Паша сидит за столом у окна. Курит сигару. На столе графинчик водки и две рюмки, одна из которых полная, а вторая, соответственно, наоборот.
— Я звонил, Майя вот-вот подъедет, — вводит меня в курс, заботливо поправляет мне ворот рубахи, пододвигает мне полную рюмку, наполняет водкой вторую. — Ну, как ты, жених?
Заказываю морковный фреш со сливками. По взгляду Паши понимаю — большее презрение мог вызвать только стакан молока. Чтобы не пересечься с Пашей взглядом, смотрю в окно. Там торопливо движутся пешеходы. Ног не видно — только головы, головы, головы… «Как, наверное, в беспокойных фантазиях безработного палача…» — думаю и залпом осушаю фреш…

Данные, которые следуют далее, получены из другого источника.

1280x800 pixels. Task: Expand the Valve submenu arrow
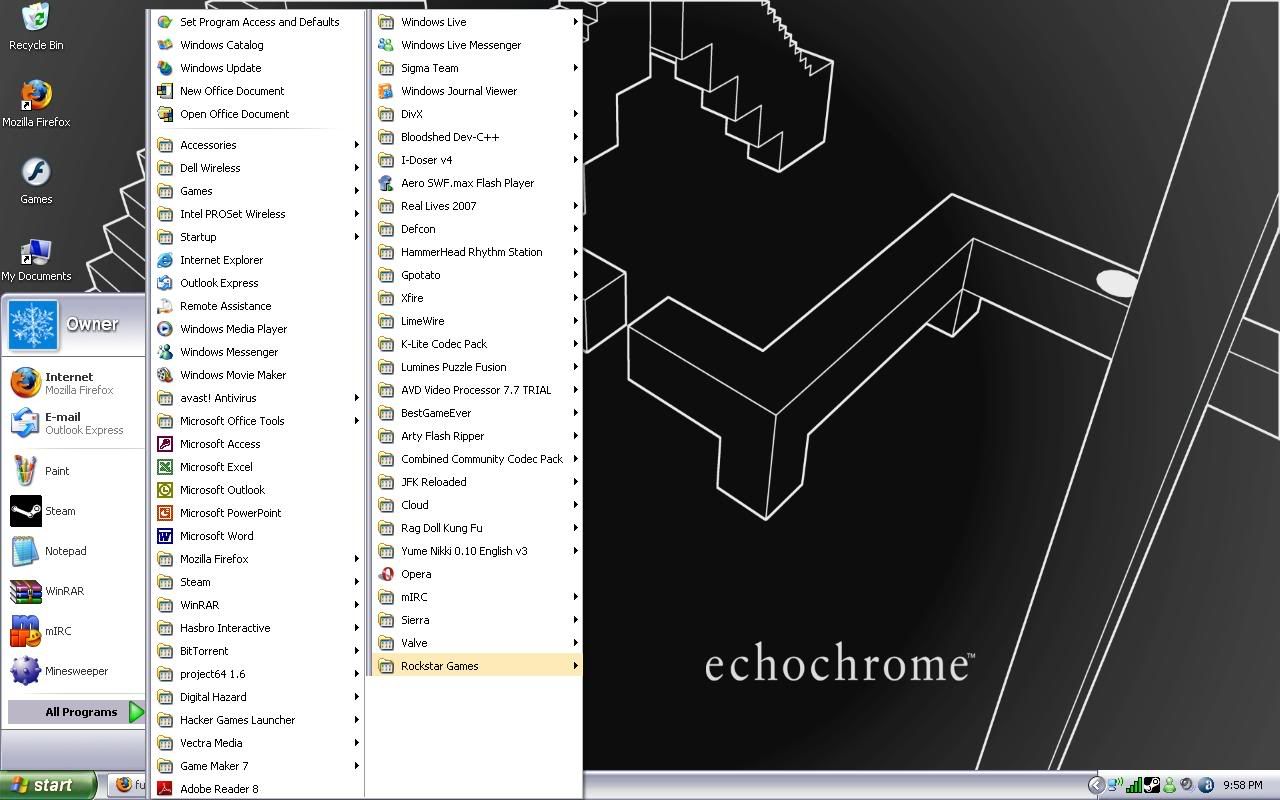tap(575, 643)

Паша выскакивает на улицу встречать, топчется у входа, смотрит в сторону пешеходного перехода. По его сонному профилю трудно определить, видит Майю или нет, и вообще видит ли он хоть что-то. Так смотреть на мир свойственно спортсменам силовых единоборств — без выражения. С детства их приучают не показывать эмоций, чтобы противник не смог прочитать по лицу начало атаки. Этот навык может пригодиться в любом возрасте и при любой профессии — у того, кто пытается вылезти из общей могилы, всегда найдутся враги. …А еще так смотрят на мир на следующий день после бурной ночной пьянки.

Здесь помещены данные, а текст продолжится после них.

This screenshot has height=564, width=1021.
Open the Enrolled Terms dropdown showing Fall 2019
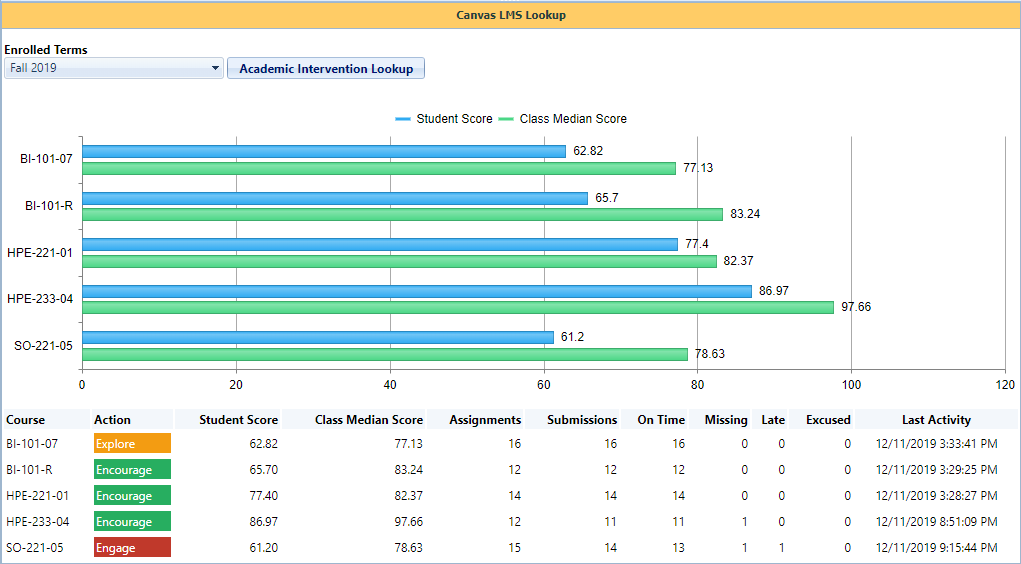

…И вот они здесь, Паша пыхтит и сияет, как начищенный самовар, а Майя монументально протягивает мне руку. Она высокая, длинные пальцы и руки длинные и худые, крепкое, почти мужское рукопожатие. Спокойное опытное лицо с холодным цепким взглядом. Такие лица часто попадаются у бывалых милиционеров, матерых администраторов дешевых гостиниц с почасовой оплатой и обстрелянных проституток. Возможно, потому, что с утра до ночи им приходится общаться с неисчислимым числом персонажей, многие из которых давно заслуживают порки, или даже петли, а некоторые — порки в петле… Майя не милиционер и не администратор гостиницы и не проститутка — она тренер по аэробике во Дворце водного спорта. Глядя на нее, вдруг вспоминаю одну девушку. В эту девушку я был когда-то влюблен. Тысячу лет назад. Она была сложная, эта девушка — нигде не работала, жила вдвоем с пятилетней дочкой в двушке на Юго-Западной, дружила с бандитами, дорого одевалась, муж отбывал тюремный срок по валютной статье, а родители и младший брат жили, кажется, в Казани. То есть она была почти Натальей из нашего фильма, но только 20 лет назад. Она любила загонять меня в угол и вгонять в краску по любому пустяку, что, впрочем, было не сложно — я, подобно неопытному боксеру, легко оказывался в углу, а краснел даже, когда краснеть было особо не из-за чего. Звали ее Илона. Каждый день мы с ней гуляли по Москве. Мы с ней только гуляли. Удивительно, как можно было столько гулять?! Как-то раз мы прошли пешком от Тверской — тогда она называлась еще улицей Горького — до Юго-Западной. Должно быть, оттого, что Майя похожа на мою юношескую несовершенную влюбленность, чувствую смущение.
— Выпей с нами, Майя, — предлагает Паша.
— Так рано? — вздергивает опытную бровку.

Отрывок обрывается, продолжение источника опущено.